* [WORK TO BE COMPLETED]
Print each of the records below word for word, with nothing changed or left out.

(Records for pointing at text and elements)
···

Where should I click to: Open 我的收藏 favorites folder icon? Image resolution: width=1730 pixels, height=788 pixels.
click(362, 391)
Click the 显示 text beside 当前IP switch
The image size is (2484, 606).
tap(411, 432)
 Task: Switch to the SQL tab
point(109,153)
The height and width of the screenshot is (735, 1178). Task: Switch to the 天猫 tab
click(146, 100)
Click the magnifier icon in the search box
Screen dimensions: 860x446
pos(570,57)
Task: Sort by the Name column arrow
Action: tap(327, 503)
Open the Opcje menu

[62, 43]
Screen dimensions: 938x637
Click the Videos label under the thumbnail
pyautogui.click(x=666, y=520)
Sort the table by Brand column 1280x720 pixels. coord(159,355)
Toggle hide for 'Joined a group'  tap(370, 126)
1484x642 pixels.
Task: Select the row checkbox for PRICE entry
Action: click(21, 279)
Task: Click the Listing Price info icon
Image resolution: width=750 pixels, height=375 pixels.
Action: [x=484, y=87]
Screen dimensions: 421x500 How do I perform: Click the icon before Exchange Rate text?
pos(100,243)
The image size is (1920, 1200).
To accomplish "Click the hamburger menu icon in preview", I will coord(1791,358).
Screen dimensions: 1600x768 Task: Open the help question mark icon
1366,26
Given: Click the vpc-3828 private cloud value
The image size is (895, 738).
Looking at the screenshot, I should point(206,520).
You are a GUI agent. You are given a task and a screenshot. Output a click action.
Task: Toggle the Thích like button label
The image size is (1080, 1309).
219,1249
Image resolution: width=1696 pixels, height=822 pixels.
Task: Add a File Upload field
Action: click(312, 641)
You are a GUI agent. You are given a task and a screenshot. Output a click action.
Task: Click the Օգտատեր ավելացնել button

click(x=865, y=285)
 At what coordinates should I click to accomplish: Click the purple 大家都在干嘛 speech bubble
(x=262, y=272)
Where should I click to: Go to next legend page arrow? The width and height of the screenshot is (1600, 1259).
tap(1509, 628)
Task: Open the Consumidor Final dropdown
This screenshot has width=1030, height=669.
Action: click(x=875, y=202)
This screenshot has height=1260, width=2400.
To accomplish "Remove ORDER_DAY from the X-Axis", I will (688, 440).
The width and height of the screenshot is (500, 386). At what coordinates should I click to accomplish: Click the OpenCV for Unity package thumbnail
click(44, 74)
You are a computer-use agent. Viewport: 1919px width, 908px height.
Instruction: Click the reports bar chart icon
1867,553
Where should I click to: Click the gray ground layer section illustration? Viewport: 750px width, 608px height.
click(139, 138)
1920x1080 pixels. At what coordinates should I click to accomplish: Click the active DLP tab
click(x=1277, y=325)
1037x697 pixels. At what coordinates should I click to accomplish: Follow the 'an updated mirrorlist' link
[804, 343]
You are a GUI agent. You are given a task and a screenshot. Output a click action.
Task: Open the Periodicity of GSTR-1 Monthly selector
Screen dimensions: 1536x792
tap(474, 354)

···

* [THE REPLY]
Where should I click to: Open 我的收藏 favorites folder icon? Image resolution: width=1730 pixels, height=788 pixels.
click(362, 391)
Click the 显示 text beside 当前IP switch
The image size is (2484, 606).
tap(411, 432)
 Task: Switch to the SQL tab
point(109,153)
The height and width of the screenshot is (735, 1178). Task: Switch to the 天猫 tab
click(146, 100)
Click the magnifier icon in the search box
Screen dimensions: 860x446
pos(570,57)
Task: Sort by the Name column arrow
Action: tap(327, 503)
Open the Opcje menu

[62, 43]
Screen dimensions: 938x637
Click the Videos label under the thumbnail
pyautogui.click(x=666, y=520)
Sort the table by Brand column 1280x720 pixels. coord(159,355)
Toggle hide for 'Joined a group'  tap(370, 126)
1484x642 pixels.
Task: Select the row checkbox for PRICE entry
Action: click(21, 279)
Task: Click the Listing Price info icon
Image resolution: width=750 pixels, height=375 pixels.
Action: [x=484, y=87]
Screen dimensions: 421x500 How do I perform: Click the icon before Exchange Rate text?
pos(100,243)
The image size is (1920, 1200).
To accomplish "Click the hamburger menu icon in preview", I will coord(1791,358).
Screen dimensions: 1600x768 Task: Open the help question mark icon
1366,26
Given: Click the vpc-3828 private cloud value
The image size is (895, 738).
Looking at the screenshot, I should point(206,520).
You are a GUI agent. You are given a task and a screenshot. Output a click action.
Task: Toggle the Thích like button label
The image size is (1080, 1309).
219,1249
Image resolution: width=1696 pixels, height=822 pixels.
Task: Add a File Upload field
Action: click(312, 641)
You are a GUI agent. You are given a task and a screenshot. Output a click action.
Task: Click the Օգտատեր ավելացնել button

click(x=865, y=285)
 At what coordinates should I click to accomplish: Click the purple 大家都在干嘛 speech bubble
(x=262, y=272)
Where should I click to: Go to next legend page arrow? The width and height of the screenshot is (1600, 1259).
tap(1509, 628)
Task: Open the Consumidor Final dropdown
This screenshot has width=1030, height=669.
Action: click(x=875, y=202)
This screenshot has height=1260, width=2400.
To accomplish "Remove ORDER_DAY from the X-Axis", I will (688, 440).
The width and height of the screenshot is (500, 386). At what coordinates should I click to accomplish: Click the OpenCV for Unity package thumbnail
click(44, 74)
You are a computer-use agent. Viewport: 1919px width, 908px height.
Instruction: Click the reports bar chart icon
1867,553
Where should I click to: Click the gray ground layer section illustration? Viewport: 750px width, 608px height.
click(139, 138)
1920x1080 pixels. At what coordinates should I click to accomplish: Click the active DLP tab
click(x=1277, y=325)
1037x697 pixels. At what coordinates should I click to accomplish: Follow the 'an updated mirrorlist' link
[804, 343]
You are a GUI agent. You are given a task and a screenshot. Output a click action.
Task: Open the Periodicity of GSTR-1 Monthly selector
Screen dimensions: 1536x792
tap(474, 354)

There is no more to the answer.